Он примолк, а затем пробормотал тоном проказливого дитяти, неспособного воспротивиться искушению:
— И может быть, вам захочется выкурить в память о былых временах пару трубочек.
В дневные часы Володя работал над своим новым романом, «Дар», о котором сказал мне только: «Во всей русской литературе ничего подобного не было». А вечерами вращался в эмигрантских кругах, которых сам я давно уже избегал. Впрочем, Париж — город маленький, особенно для изгнанников, и от слухов в нем деться некуда. С женщинами, которые слетались на его пламя, как мотыльки, Сирин был очарователен. А вот литературные его суждения нередко вызывали гнев. Он обидел Сорокина. Открыто оскорбил Адамовича. Одно упоминание его имени доводило нобелевского лауреата Бунина до судорог. А кроме того, он завел роман.
От последнего слуха я поначалу отмахнулся как от смехотворного и злобного, однако в скором времени они начали поступать ко мне из источников самых разных, и не сходились они только в имени женщины — одни называли Нину Берберову, другие Ирину Гуаданини.
Решив уведомить брата об этих измышлениях, я предложил ему встретиться 28 марта, в пятнадцатую годовщину смерти отца. Однако он заявил, что у него этот день уже занят, и перенес нашу встречу на вторую половину следующего. Едва увидев брата, я понял, что он чем-то ужасно подавлен, и спросил, что случилось. Володя объяснил, что весь предыдущий день ждал письма от Веры, однако оно так и не пришло.
Я сказал, что письмо могло и задержаться в пути, не пришло вчера, придет сегодня, — Володя ответил на это, что и сегодняшняя почта тоже уже поступила, а письма в ней не было.
— Она сама не своя, — сказал он. — И почему-то не желает перебираться в Париж. Одну неделю она твердит, что нам следует попробовать обосноваться в Бельгии, другую говорит только об Италии. Как-то раз даже до Австрии додумалась. А теперь у нее появилась новая идея — поехать первым делом в Чехословакию, показать маме ее внука и заодно полечиться от ревматизма. Как будто от него во Франции лечиться нельзя! Я понимаю ее желание познакомить маму с Митючкой, внук он замечательный, но почему именно сейчас? Неужели нельзя подождать несколько месяцев, которые уйдут на наше устройство здесь?

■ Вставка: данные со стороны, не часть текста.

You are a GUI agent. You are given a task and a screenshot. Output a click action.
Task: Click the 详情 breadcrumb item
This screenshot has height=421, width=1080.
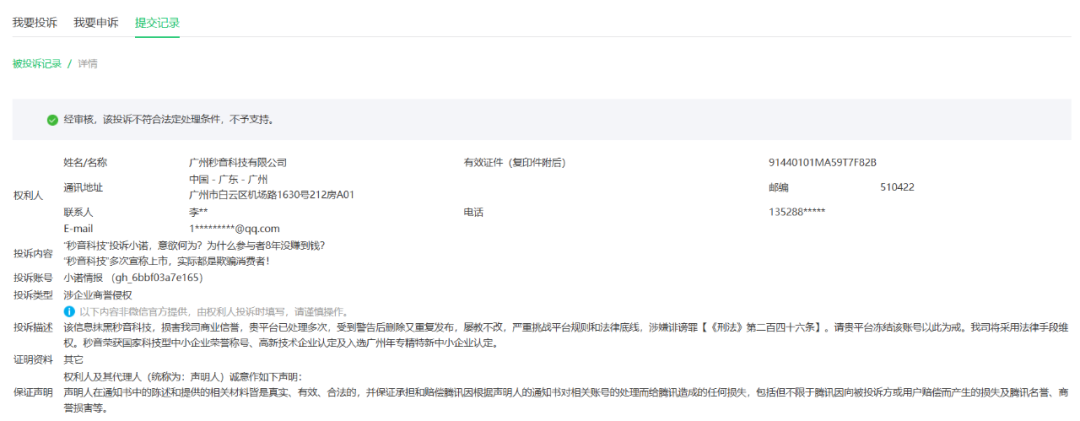point(88,64)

Я слушал его, и меня начинала тревожить мысль: а что, если и до Веры дошли те самые слухи? Что, если в них и состоит причина ее неприязни к Парижу?
— Возможно, это никакого отношения к делу не имеет, — сказал я, — но мне кажется, что ты должен знать о вредоносной сплетне, которую о тебе распустили. Я уверен, что это совершенная…

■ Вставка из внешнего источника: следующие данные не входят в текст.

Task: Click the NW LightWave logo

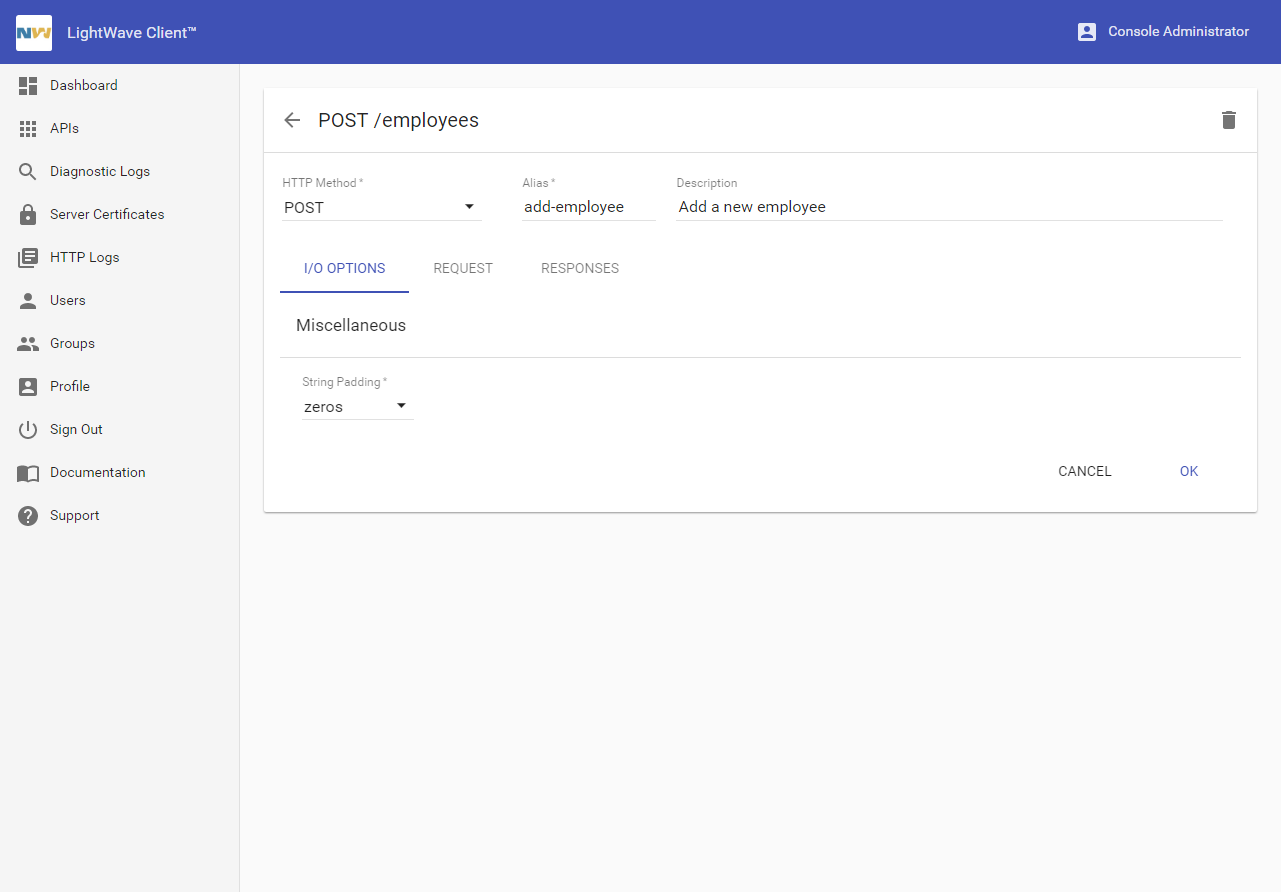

— Чушь! — рявкнул он. — Полная чушь. Нина Берберова мой близкий друг, ей сейчас нелегко, она разошлась с Ходасевичем, с которым прожила столько лет. Вот мы и встречаемся с ней то в одном кафе, то в другом. Неужели кто-то и вправду думает, что я способен поставить под угрозу мои отношения с величайшим поэтом нашего времени, заведя интрижку с покинувшей его женой? Уверяю тебя, Сережа, нас с ней соединяют лишь дружба и любовь к литературе.

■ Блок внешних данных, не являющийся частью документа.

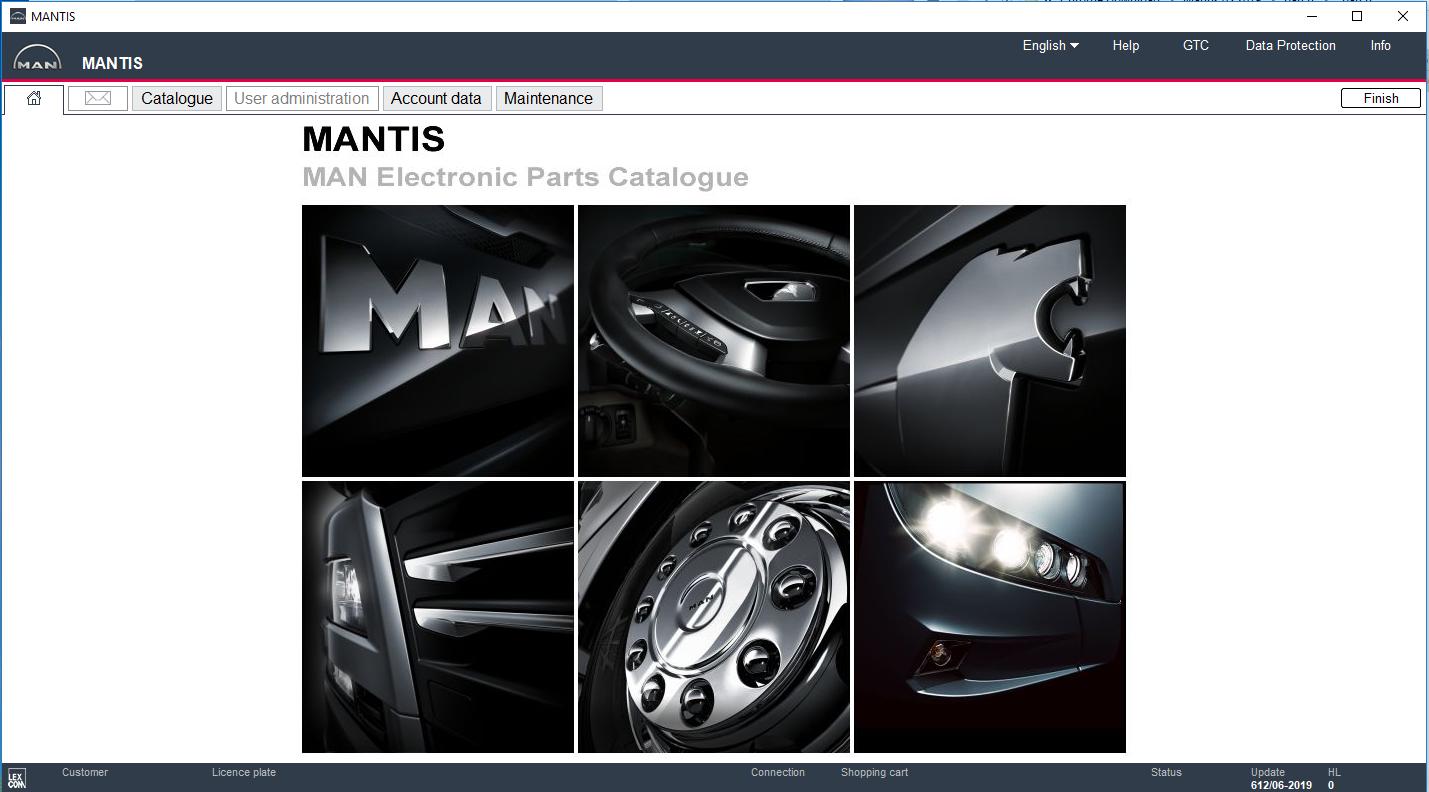Screen dimensions: 1429x792
Task: Open the Account data tab
Action: click(x=437, y=98)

Пораженный его откровенностью, я сказал Володе, что благодарен за разъяснение и знаю, как тяжело далась ему эта весна.
— Да перестань ты так трястись надо мной, — ответил он. — А то еще задушишь меня в родственных объятиях.
— Я и не трясусь, — возразил я.
— Вот и хорошо. Спасибо тебе за участие, но я вполне способен сам о себе позаботиться.
Последняя фраза меня немного обидела, однако я постарался этого не показать, сообщив взамен, что на следующей неделе Герман приедет в Париж и нам очень хотелось бы позавтракать втроем.
— О, хорошо, что напомнил, — ответил Володя. — Я совсем забыл спросить тебя о нем. Мне тоже очень хочется позавтракать с вами.
Лишь спустя какое-то время я сообразил, что об Ирине Гуаданини он не сказал ни слова.